Dzisiaj przychodzę do Was z tematem rzeką, ale mam nadzieję, że uda mi się go jakoś skrócić, tak żeby wpis nie był zbyt długi i nużący 😉
Jeszcze przed spotkaniem makijażystka powinna podpowiedzieć Wam, jak należy się do wizyty przygotować. Tak naprawdę leży to też w jej interesie, ponieważ makijaż wygląda i trzyma się lepiej na dobrze przygotowanej cerze.
Przy pierwszej wizycie u wizażystki powinnyśmy w pierwszej kolejności zwrócić uwagę na jej wygląd. I nie chodzi mi tu bynajmniej o najmodniejszy krój bluzki, ale o to, czy wygląda schludnie, czy ma czyste ręce, włosy, itp. Jeśli coś jest nie tak, to powinna Wam się zapalić w głowie czerwona lampka. Bo skoro nie dba o swoją higienę, to czy zadba odpowiednio o to, by nas czymś nie zarazić?
Foto: Karolina Fisz
Następnie warto zwrócić uwagę na jej makijaż – czy jest estetycznie wykonany, czy pasuje do jej urody. Jeśli sama ma np. za ciemny podkład, to czy będzie umiała dobrać odpowiedni dla Was? Nie mówię oczywiście, że jej makijaż ma być nieskazitelny – często wizażystki w sobotniej gorączce nie mają za wiele czasu, żeby się umalować. W pośpiechu nie zawsze wszystko wyjdzie idealnie. Trzeba też wziąć poprawkę na to, że w letnie weekendy, kiedy wizażystki przyjmują wiele klientek w ciągu dnia, jeżdżą od jednej pani do drugiej, nieraz w lejącym się z nieba upale, wnoszą ciężkie kufry na czwarte piętro, to makijaż zrobiony o 7 rano nie będzie perfekcyjny o 7 wieczorem. Ale nie powinien też wyglądać jakby był zrobiony dwa dni temu. Zastanawiacie się pewnie, czy wizażystce wypada przyjmować klientki będąc nieumalowaną. Ja uważam, że tak – wizażystka też człowiek 😉 Czasem w napiętym grafiku trudno znaleźć nawet te 15 minut na umalowanie się.
- - -
* Zadanie a *
Na co, według tekstu o wizycie u wizażystki, trzeba zwrócić uwagę w pierwszej kolejności przy pierwszym spotkaniu?

* Dane wejściowe *
- - -
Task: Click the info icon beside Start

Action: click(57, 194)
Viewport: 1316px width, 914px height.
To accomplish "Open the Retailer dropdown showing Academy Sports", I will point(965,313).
- - -
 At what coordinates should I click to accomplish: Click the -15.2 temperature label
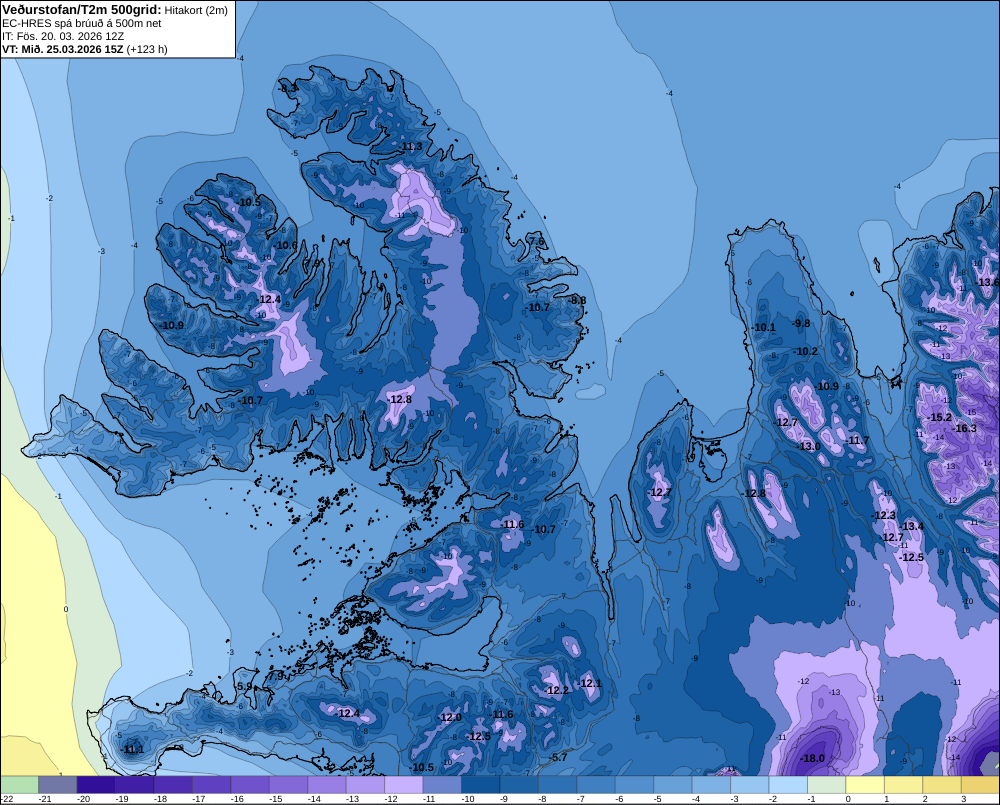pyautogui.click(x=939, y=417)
- - -
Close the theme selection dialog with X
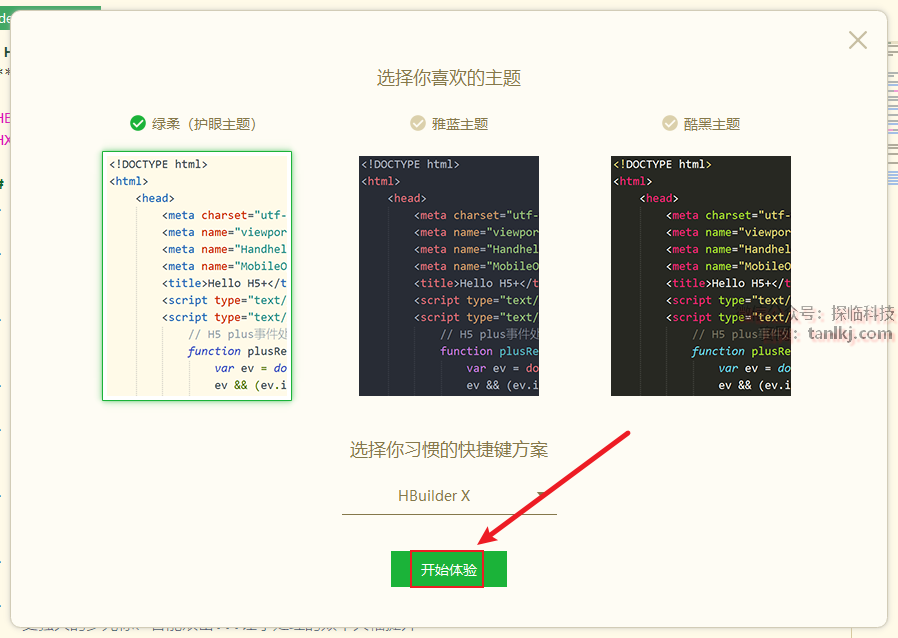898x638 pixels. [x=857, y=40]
- - -
* Zadanie b *
Przepisz z wpisów jako tabelę Markdown z kolumnami „Nr” i „Wiersz” wiersze od tego z „At what coordinates” aż do tego z „pyautogui.click(x=939, y=417)”, łącznie z nimi. Pomiń puste wiersze i obrazki.

* Odpowiedź a *
Na jej wygląd, czyli na to, czy jest schludna i ma czyste ręce i włosy.

* Odpowiedź b *
| Nr | Wiersz |
|---|---|
| 1 |  At what coordinates should I click to accomplish: Click the -15.2 temperature label |
| 2 | pyautogui.click(x=939, y=417) |